Une lourde responsabilité

Le meeting final du Congrès de la Gauche Unitaire a marqué ce dimanche une étape importante pour le Front de Gauche. C’est d’abord Marie-George Buffet qui aborde la question de la présidentielle. Elle choisit l’humour. « Les journalistes en ce moment sont sur un truc extrêmement angoissant : est-ce que Jean-Luc Mélenchon va faire l’OPA sur le Parti Communiste Français ? Nous tremblons !

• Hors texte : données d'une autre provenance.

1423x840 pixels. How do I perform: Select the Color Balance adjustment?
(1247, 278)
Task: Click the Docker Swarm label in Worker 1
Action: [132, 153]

Mais il pourrait y avoir un petit retournement, et attention Jean-Luc devrait trembler, c’est qu’au mois de juin les communistes fassent le choix, ce serait leur choix, de faire l’OPA sur Jean-Luc Mélenchon. » Christian Picquet a poursuivi. « Pour ce qui nous concerne, nous formulerons notre choix définitif sur l’ensemble du dispositif électoral à l’occasion d’une conférence nationale au début du printemps mais il est d’ores et déjà possible d’enregistrer la tendance qui se dégage et d’indiquer une préférence. Alors je le fais. Jean-Luc dont la candidature a été mise à la disposition du Front de Gauche, peut être notre candidat. »

Si rien n’est tranché, une convergence se dessine donc. C’est une grande nouvelle. Car il y a urgence à avancer. Une course de vitesse est engagée pour que le Front de Gauche s’affirme comme une alternative alors que se décomposent nos concurrents à gauche. Le NPA, qui tient son congrès le week-end prochain, réaffirme dans ses votes internes son refus de l’unité de l’autre gauche. Cette stratégie d’isolement fonctionnera à plein : il sera isolé et donc impuissant. Nul ne peut prévoir dans quel état le PS sortira de ses primaires. Conçu pour sacrer un favori, comme l’était Prodi en Italie, ce mécanisme ne permet pas de départager des compétiteurs qui croiraient en leurs chances. Or si Strauss-Kahn dépose sa candidature, on voit mal pourquoi ses concurrents se retireraient, d’autant que sont désormais repris par de nombreux militants socialistes nos arguments contre ce choix désastreux pour la gauche. La Haute autorité récemment nommée par le PS pour veiller à la régularité du scrutin risque vite d’être dépassée si les bourrages d’urne pratiqués dans ce parti se mènent désormais à ciel ouvert avec les passants dans la rue. Enfin les Verts s’enlisent à leur tour dans le sable mouvant des primaires, dont ils n’ont pour l’heure pas fini de débattre la date.

Cette décomposition des partis de gauche donne une responsabilité supplémentaire au Front de Gauche. Dès les cantonales, notre dynamique doit suppléer la crise du PS et des Verts. Il nous faut mobiliser la part de l’électorat qui ne se reconnaît plus dans ces formations si nous voulons une majorité à gauche. Cette mobilisation doit aussi contribuer à politiser le vote. Car si ces cantonales se réduisaient à une addition de scrutins locaux, la droite pourrait s’en sortir voire enregistrer des victoires. Les élections partielles l’ont montré. Déjà la stratégie désastreuse d’agression du Front de Gauche suivie par le PS en Ile-de-France pourrait se traduire par la perte de deux voire trois départements, donnant à la droite le contrôle de la majorité des Conseils généraux au moment où elle vient d’obtenir la reddition de Huchon sur le Grand Paris. Face à ces outils rouillés, le Front de Gauche doit donc être un élément cohérent et dynamique, unitaire et combatif, capable de mener en première ligne le combat contre la droite. Sans oublier l’extrême-droite. Car à force d’annoncer que le FN pourrait être présent au second tour pour réanimer le moribond vote utile, le PS est en train de souffler dangereusement dans ses voiles.